Through studies in mice, the researchers also found that one experimental HDAC inhibitor, entinostat, both reduced the activation of fibroblasts around pancreatic tumors and slowed tumor growth. And when the researchers analyzed data from humans with pancreatic cancer, they discovered that the higher the levels of HDAC1 in the fibrotic tissue around a patient’s tumor, the worse the patient’s outcome. Downes commented, “This is in agreement with what we saw in cells and in mice. If you have more HDAC activities in the fibroblasts, you have a worse outcome. On the other hand, if you inhibit the HDACs, you have a better outcome.” The authors also stated in their paper, “The fact that stromal HDAC expression predicts poor prognosis in PDAC patients further supports the essential roles of stromal HDACs in contributing to PDAC progression.”
HDAC inhibitors work by preventing cells from activating certain genetic programs, and the researchers wanted to know which stretches of DNA impacted by the drugs were most relevant for fibroblast activation. They identified several genes that HDAC inhibitors prevent from being expressed—suggesting that new drugs could target those genes to keep fibroblasts from becoming activated and promoting cancer growth and fibrosis. In conclusion, the team noted, “our study uncovers important roles of HDACs in regulating the transcriptional programs driving stromal activation and pro-tumorigenicity and provides the scientific foundation for using HDACi as a potent stromal targeting strategy.”

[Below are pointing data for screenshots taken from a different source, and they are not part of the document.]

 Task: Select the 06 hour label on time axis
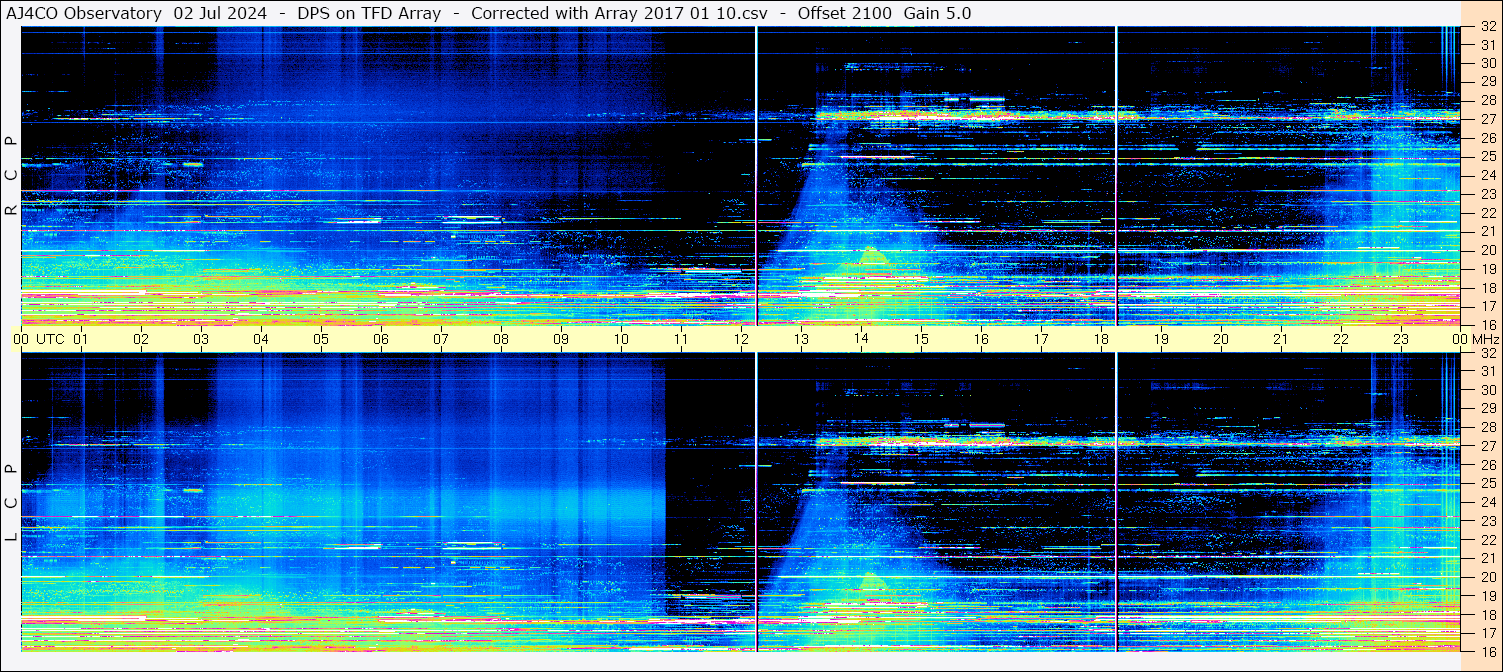(381, 339)
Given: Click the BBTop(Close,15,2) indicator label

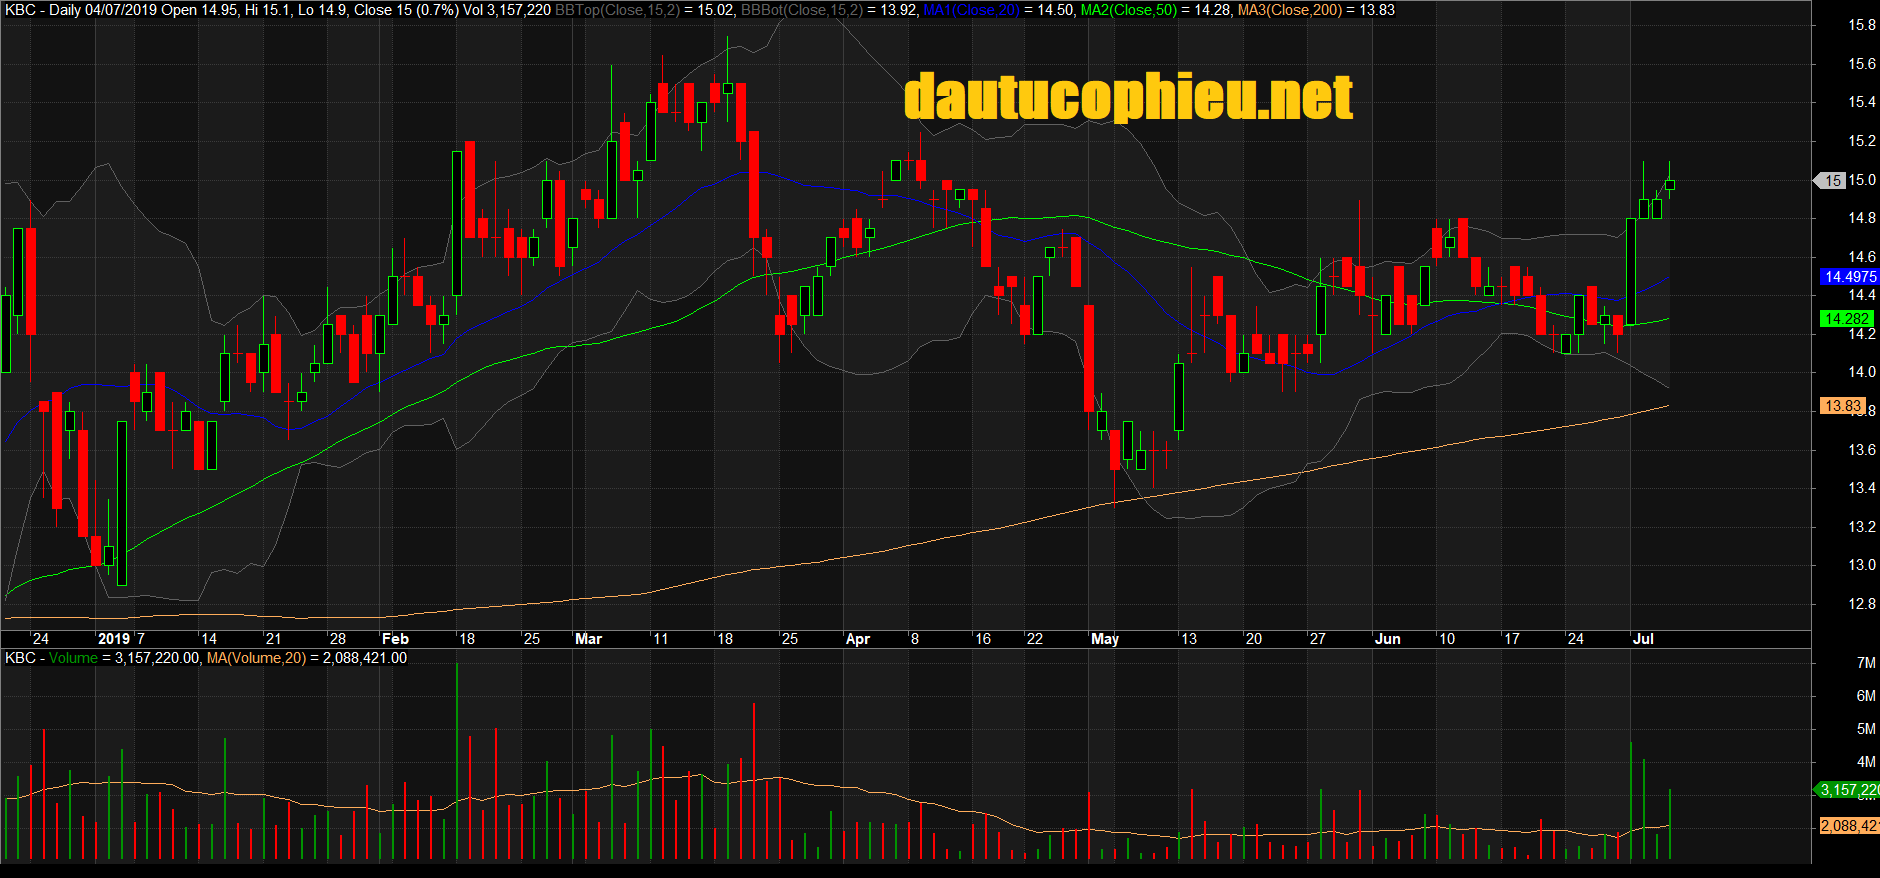Looking at the screenshot, I should coord(616,10).
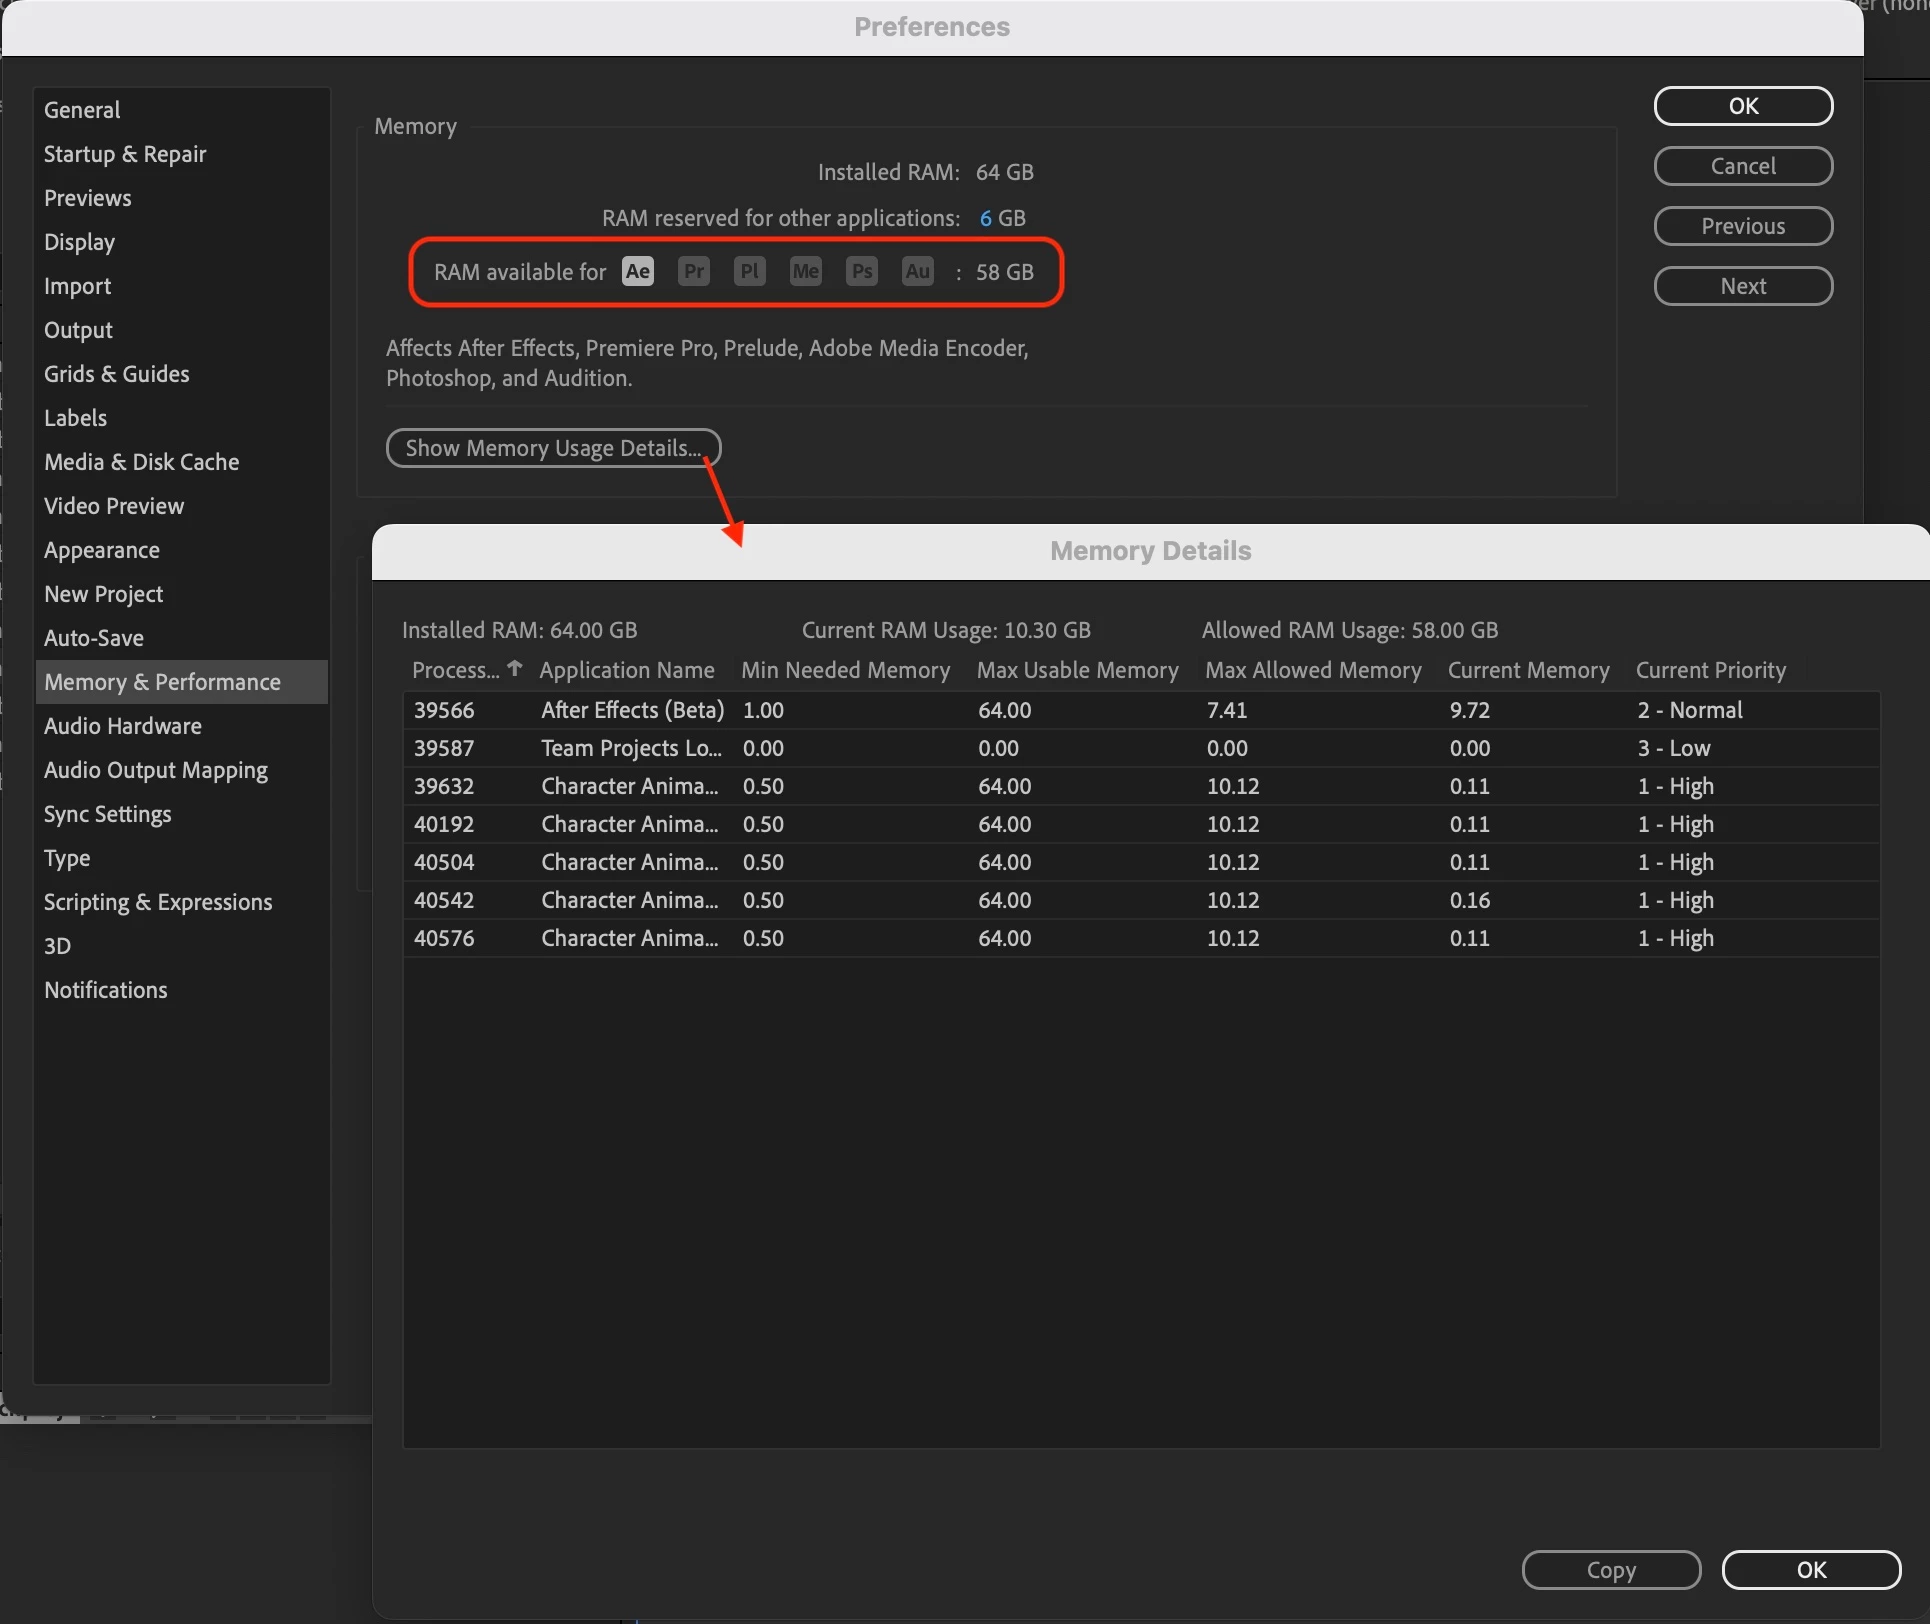Go to Previous preferences pane
1930x1624 pixels.
pos(1743,226)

Co-author Annette Atkins, PhD, who is a senior research scientist in Evans’ lab, pointed out, “There have been some questions in the past about whether targeting fibroblasts is a good thing or a bad thing in pancreatic cancers, because people have shown that if you get rid of fibroblasts altogether it actually makes the cancers more aggressive. “But what our results suggest is that we don’t have to get rid of them; just limiting their activation is beneficial.”
More work is needed to pinpoint how to best deliver HDAC inhibitors to the dense fibrotic tissue around pancreatic tumors, as well as how they might be most effectively combined with other cancer treatments. As the authors suggested, “Along with recent findings that HDAC inhibitors sensitize tumors to immune checkpoint blockades and other epigenetic agents, our data highlight the potential of this class of epigenetic modulators in PDAC therapeutics. Strategies to boost the efficacy of HDACi should be developed in a quest for successful clinical translation.”